When serialised to protobuf the first parameter to each function is repeated in each serialised task. To reduce message size this parameter can be set on the pipeline using the ‘with_initial’ function on the PipelineBuilder:

pipeline = in_parallel([
    multiply.send(1),
    multiply.send(2),
    ...
    multiply.send(10000)
], num_stages=10).with_initial(args=2)

Initial kwargs and task state may also be set this way.

Orchestrator Tasks

Tasks may also return pipelines allowing for dynamic workflows with features such as:

Composition

@tasks.bind()
def multiply_and_subtract(mult_a, mult_b, sub_c):
    return multiply.send(mult_a, mult_b).continue_with(subtract, sub_c)

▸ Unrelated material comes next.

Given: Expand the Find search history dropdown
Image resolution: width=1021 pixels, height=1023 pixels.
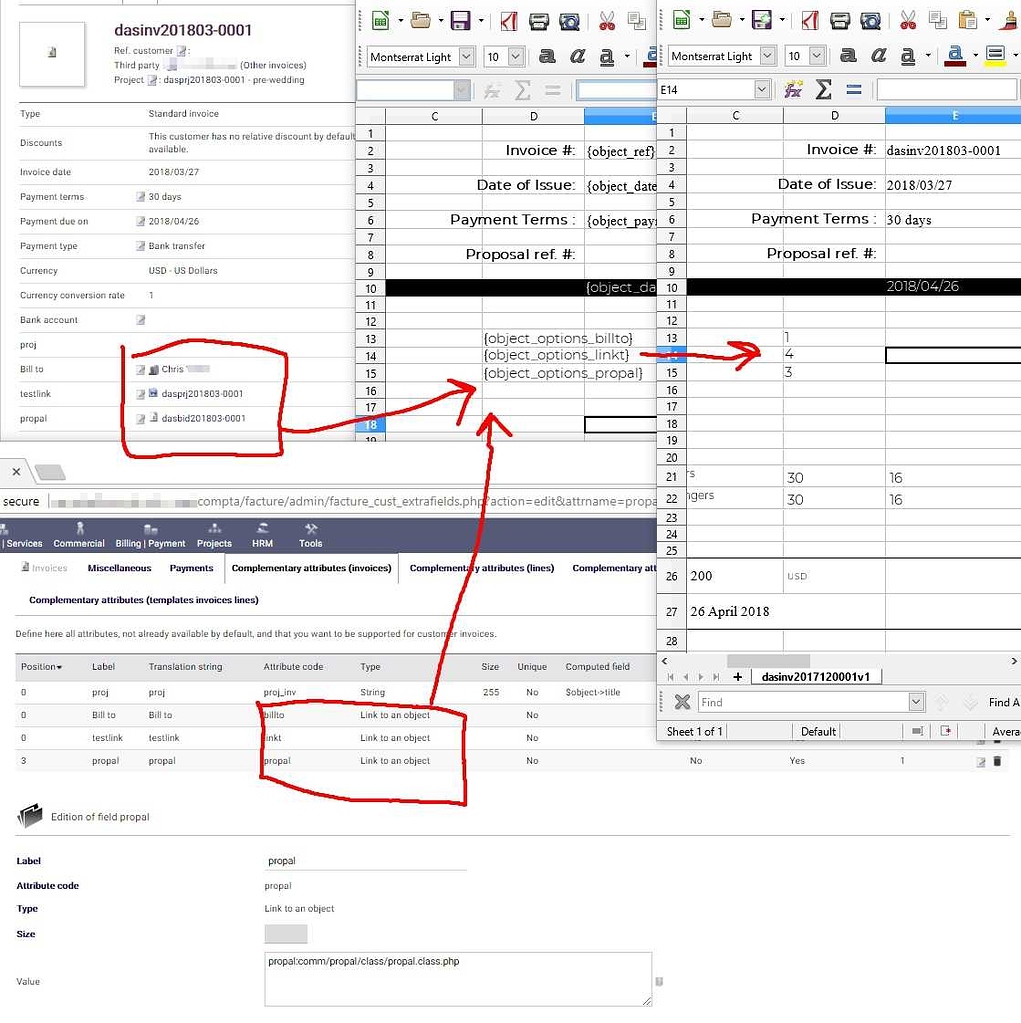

pipeline = multiply_and_subtract.send(3, 2, 1).continue_with(...)

Conditional Execution

@tasks.bind()
def add_positive(x, y):
    return add.send(x, y).continue_with(make_positive)


@tasks.bind()
def make_positive(x):
    if x > 0:
        return x                        # either return value
    else:
        return multiply.send(x, -1)     # or another pipeline


pipeline = add_positive.send(-3, 2)

Recursion

@tasks.bind()
def count_to_100(x):
    return add.send(x, 1).continue_with(check_result)


@tasks.bind()
def check_result(x):
    if x == 100:
        return x
    else:
        return count_to_100.send(x)     # recursive


pipeline = count_to_100.send(0)

Inline Pipelines

State is isolated by default between a parent pipeline and any child pipelines that it creates. This is done on the assumption that a pipeline that calls a task that itself creates a pipeline would rather treat that child pipeline as a so called black box implementation and hence the states should be kept independent.

This behaviour can be overriden by declaring the child pipeline as ‘inline’.